**TO DO**
Please echo the data word for word, from its first line through the line containing "Open the Home tab", including that line and stopping there.
* Begin PROVIDED DATA *
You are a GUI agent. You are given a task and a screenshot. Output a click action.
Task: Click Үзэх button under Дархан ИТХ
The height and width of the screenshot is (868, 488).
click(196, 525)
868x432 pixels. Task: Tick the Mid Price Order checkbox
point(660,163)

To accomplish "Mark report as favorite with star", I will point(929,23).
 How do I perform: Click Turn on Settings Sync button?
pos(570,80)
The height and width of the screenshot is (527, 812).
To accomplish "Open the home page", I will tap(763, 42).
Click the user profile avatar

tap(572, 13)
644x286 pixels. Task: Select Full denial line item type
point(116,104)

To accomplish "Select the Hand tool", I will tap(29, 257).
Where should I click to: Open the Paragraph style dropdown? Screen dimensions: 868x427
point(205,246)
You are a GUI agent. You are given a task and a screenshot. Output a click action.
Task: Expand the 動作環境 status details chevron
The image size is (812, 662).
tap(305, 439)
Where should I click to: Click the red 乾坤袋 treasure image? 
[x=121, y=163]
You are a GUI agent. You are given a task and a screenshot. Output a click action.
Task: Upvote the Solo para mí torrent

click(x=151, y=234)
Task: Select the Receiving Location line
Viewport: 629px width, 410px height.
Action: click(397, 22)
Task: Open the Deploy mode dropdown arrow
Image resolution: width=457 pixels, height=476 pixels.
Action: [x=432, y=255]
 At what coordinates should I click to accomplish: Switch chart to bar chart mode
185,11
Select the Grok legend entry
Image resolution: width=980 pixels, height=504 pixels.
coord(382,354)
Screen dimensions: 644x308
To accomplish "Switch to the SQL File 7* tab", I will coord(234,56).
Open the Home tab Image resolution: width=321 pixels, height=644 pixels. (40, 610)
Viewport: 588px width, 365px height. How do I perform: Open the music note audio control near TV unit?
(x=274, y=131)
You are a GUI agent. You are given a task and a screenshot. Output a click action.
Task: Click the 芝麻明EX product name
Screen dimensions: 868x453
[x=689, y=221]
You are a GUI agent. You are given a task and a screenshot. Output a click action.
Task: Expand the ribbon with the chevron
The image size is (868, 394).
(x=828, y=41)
* End PROVIDED DATA *
**THE COMPLETED TASK**
You are a GUI agent. You are given a task and a screenshot. Output a click action.
Task: Click Үзэх button under Дархан ИТХ
The height and width of the screenshot is (868, 488).
click(196, 525)
868x432 pixels. Task: Tick the Mid Price Order checkbox
point(660,163)

To accomplish "Mark report as favorite with star", I will point(929,23).
 How do I perform: Click Turn on Settings Sync button?
pos(570,80)
The height and width of the screenshot is (527, 812).
To accomplish "Open the home page", I will tap(763, 42).
Click the user profile avatar

tap(572, 13)
644x286 pixels. Task: Select Full denial line item type
point(116,104)

To accomplish "Select the Hand tool", I will tap(29, 257).
Where should I click to: Open the Paragraph style dropdown? Screen dimensions: 868x427
point(205,246)
You are a GUI agent. You are given a task and a screenshot. Output a click action.
Task: Expand the 動作環境 status details chevron
The image size is (812, 662).
tap(305, 439)
Where should I click to: Click the red 乾坤袋 treasure image? 
[x=121, y=163]
You are a GUI agent. You are given a task and a screenshot. Output a click action.
Task: Upvote the Solo para mí torrent

click(x=151, y=234)
Task: Select the Receiving Location line
Viewport: 629px width, 410px height.
Action: click(397, 22)
Task: Open the Deploy mode dropdown arrow
Image resolution: width=457 pixels, height=476 pixels.
Action: [x=432, y=255]
 At what coordinates should I click to accomplish: Switch chart to bar chart mode
185,11
Select the Grok legend entry
Image resolution: width=980 pixels, height=504 pixels.
coord(382,354)
Screen dimensions: 644x308
To accomplish "Switch to the SQL File 7* tab", I will coord(234,56).
Open the Home tab Image resolution: width=321 pixels, height=644 pixels. (40, 610)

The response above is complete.